**About this task:**
Do not repeat pictures. Repeat exactly the lines of the listing below from its first line through the line with "You are a computer-use".

<<<<

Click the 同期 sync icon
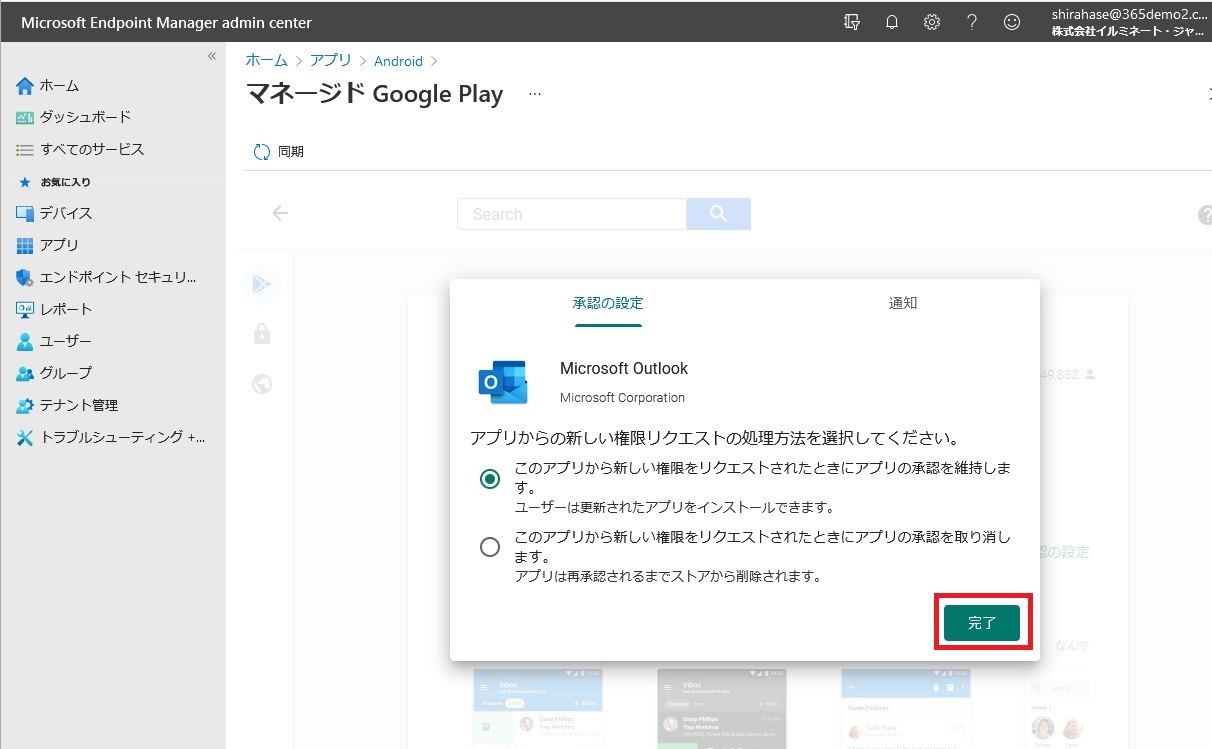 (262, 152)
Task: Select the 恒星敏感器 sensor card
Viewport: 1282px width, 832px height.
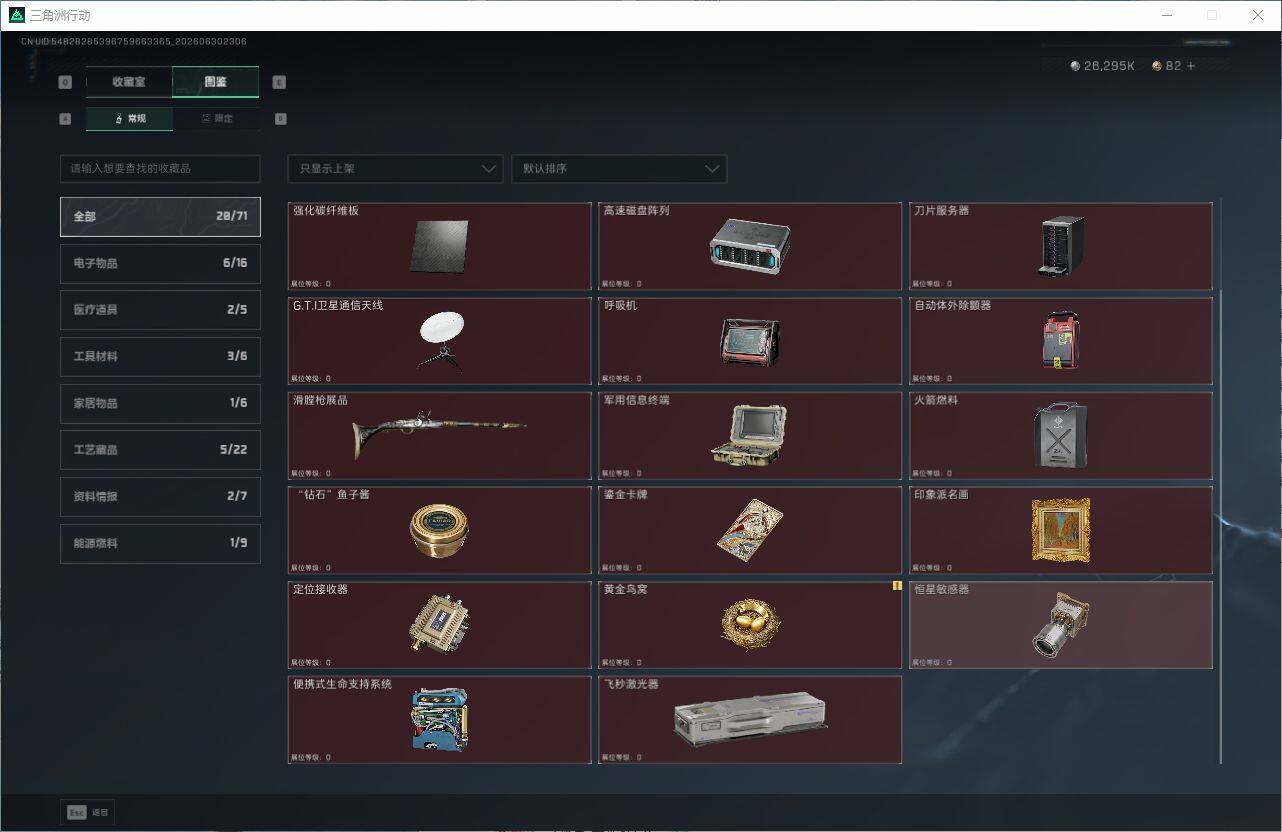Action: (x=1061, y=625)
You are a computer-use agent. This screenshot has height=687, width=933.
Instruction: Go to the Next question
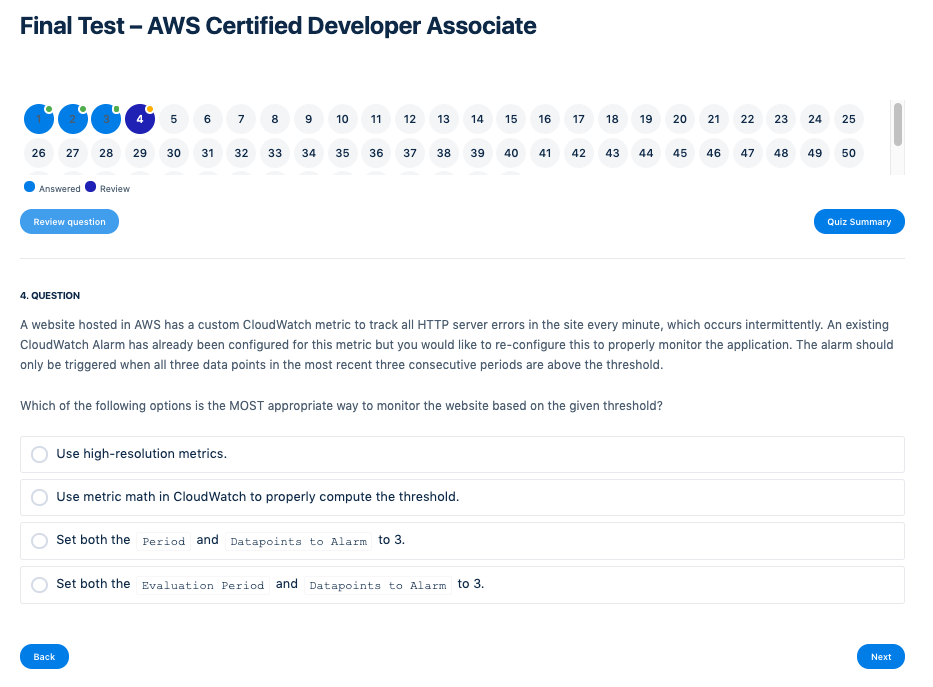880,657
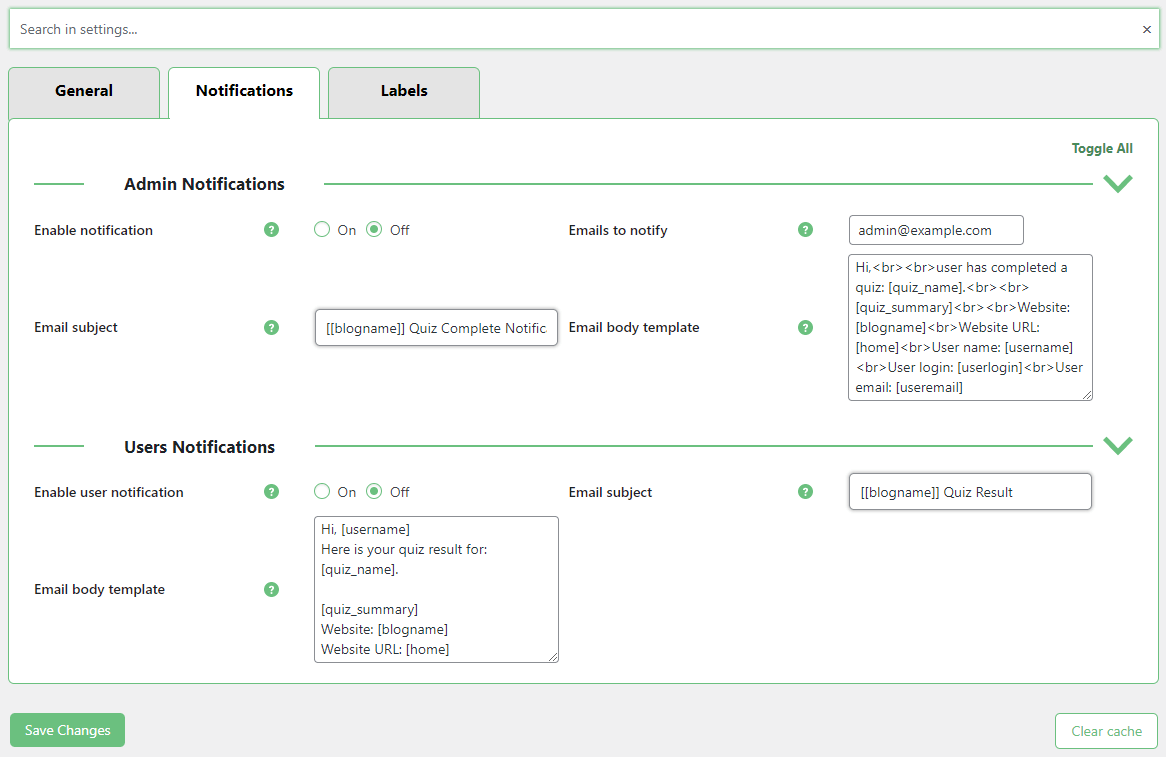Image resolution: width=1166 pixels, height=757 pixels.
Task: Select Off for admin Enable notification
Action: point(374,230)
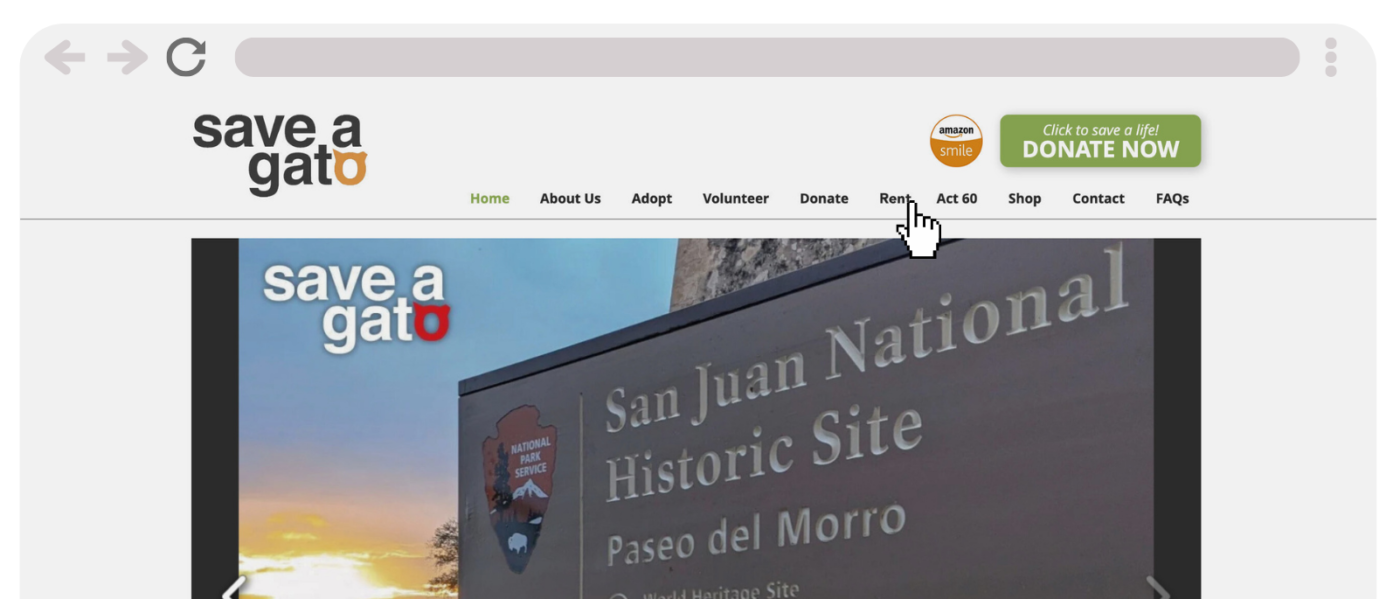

>>>>

**Answer section:**
Click the 同期 sync icon
 (262, 152)
Task: Select the 恒星敏感器 sensor card
Viewport: 1282px width, 832px height.
Action: (x=1061, y=625)
You are a computer-use agent. This screenshot has height=687, width=933.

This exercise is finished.